## Given task
Report every line below that contains the string "circled". Matches must have the same case.

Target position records
__________________________________________________

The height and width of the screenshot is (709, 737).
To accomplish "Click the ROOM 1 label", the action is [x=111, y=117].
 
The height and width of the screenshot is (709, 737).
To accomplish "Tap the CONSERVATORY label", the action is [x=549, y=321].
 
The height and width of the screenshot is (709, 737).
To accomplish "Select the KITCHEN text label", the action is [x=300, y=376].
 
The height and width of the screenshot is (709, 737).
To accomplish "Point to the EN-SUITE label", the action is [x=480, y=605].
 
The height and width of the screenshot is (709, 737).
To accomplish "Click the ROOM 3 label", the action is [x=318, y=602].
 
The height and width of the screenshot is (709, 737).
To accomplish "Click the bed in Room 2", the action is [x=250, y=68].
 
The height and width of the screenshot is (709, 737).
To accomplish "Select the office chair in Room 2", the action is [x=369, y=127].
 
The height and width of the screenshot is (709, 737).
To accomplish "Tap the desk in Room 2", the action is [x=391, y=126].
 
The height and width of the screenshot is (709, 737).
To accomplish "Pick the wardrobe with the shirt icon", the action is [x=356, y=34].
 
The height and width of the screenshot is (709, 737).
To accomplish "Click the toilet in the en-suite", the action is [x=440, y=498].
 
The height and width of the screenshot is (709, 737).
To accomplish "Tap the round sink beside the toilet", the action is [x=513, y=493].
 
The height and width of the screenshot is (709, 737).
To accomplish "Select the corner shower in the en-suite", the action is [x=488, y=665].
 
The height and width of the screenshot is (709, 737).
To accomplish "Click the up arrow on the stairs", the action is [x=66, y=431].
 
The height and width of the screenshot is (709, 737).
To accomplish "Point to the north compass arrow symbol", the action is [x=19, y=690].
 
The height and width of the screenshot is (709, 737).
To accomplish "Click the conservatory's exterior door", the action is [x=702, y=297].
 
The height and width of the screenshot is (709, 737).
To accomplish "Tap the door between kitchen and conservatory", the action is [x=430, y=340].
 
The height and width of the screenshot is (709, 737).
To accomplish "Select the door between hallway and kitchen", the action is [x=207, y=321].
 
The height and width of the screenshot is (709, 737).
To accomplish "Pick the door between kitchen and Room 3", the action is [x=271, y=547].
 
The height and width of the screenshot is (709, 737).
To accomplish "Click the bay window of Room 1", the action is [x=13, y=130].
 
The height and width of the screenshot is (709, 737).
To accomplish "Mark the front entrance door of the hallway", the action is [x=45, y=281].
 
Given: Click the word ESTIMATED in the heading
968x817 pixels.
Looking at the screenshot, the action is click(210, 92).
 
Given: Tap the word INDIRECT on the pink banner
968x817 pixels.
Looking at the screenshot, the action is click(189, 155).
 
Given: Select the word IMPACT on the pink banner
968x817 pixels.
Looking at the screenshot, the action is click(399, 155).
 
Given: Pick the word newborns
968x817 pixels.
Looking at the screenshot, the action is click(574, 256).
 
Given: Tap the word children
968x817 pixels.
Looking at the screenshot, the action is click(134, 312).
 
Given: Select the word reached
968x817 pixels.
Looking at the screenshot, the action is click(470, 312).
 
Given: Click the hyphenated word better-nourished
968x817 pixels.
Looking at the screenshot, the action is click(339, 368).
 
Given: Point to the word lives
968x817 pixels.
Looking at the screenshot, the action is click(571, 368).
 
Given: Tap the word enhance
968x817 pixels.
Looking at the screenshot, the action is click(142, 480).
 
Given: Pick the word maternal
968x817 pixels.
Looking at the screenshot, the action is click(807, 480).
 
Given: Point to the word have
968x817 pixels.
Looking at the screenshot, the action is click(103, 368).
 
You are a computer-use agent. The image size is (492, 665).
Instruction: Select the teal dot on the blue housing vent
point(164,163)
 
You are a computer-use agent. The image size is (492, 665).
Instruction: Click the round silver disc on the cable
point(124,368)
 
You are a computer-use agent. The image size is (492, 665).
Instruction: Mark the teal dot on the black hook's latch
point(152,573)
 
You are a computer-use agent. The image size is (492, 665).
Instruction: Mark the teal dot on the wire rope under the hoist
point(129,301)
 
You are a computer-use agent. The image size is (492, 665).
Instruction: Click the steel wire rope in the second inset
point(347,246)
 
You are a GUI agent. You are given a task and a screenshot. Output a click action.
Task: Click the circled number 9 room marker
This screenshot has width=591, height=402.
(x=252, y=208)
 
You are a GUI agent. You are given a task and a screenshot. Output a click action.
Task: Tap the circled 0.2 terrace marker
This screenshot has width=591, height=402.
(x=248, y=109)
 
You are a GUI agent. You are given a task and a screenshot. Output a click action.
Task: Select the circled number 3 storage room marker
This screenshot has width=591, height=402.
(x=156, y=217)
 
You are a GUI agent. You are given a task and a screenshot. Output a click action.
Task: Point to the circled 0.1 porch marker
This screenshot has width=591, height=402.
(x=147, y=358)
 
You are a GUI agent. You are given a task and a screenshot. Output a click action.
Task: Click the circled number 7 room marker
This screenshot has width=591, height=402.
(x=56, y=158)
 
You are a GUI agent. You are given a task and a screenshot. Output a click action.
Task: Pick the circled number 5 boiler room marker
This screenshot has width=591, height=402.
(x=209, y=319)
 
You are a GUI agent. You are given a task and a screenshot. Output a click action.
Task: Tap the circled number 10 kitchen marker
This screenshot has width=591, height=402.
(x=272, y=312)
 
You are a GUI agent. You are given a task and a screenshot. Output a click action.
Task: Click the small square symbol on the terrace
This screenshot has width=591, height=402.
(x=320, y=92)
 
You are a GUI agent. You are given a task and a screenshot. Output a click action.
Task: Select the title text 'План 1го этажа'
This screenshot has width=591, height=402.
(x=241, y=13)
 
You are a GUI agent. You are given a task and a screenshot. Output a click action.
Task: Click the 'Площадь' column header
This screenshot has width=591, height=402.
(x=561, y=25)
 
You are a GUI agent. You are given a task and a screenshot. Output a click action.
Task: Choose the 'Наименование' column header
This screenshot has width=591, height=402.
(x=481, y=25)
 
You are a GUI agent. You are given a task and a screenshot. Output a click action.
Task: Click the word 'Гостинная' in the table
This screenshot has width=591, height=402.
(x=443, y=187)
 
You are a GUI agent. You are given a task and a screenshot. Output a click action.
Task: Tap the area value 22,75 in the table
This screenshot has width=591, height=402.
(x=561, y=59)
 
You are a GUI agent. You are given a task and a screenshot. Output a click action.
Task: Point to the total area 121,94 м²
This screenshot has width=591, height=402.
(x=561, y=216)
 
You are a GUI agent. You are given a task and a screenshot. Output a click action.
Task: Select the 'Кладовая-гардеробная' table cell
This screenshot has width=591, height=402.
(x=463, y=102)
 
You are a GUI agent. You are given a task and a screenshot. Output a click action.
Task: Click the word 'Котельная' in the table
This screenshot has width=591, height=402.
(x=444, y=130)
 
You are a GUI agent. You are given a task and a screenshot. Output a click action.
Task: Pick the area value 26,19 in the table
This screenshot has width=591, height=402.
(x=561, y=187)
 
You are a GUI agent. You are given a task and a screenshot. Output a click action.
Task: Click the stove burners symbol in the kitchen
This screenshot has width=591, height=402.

__________________________________________________

## Response below
Task: Click the circled number 9 room marker
Task: Tap the circled 0.2 terrace marker
Task: Select the circled number 3 storage room marker
Task: Point to the circled 0.1 porch marker
Task: Click the circled number 7 room marker
Task: Pick the circled number 5 boiler room marker
Task: Tap the circled number 10 kitchen marker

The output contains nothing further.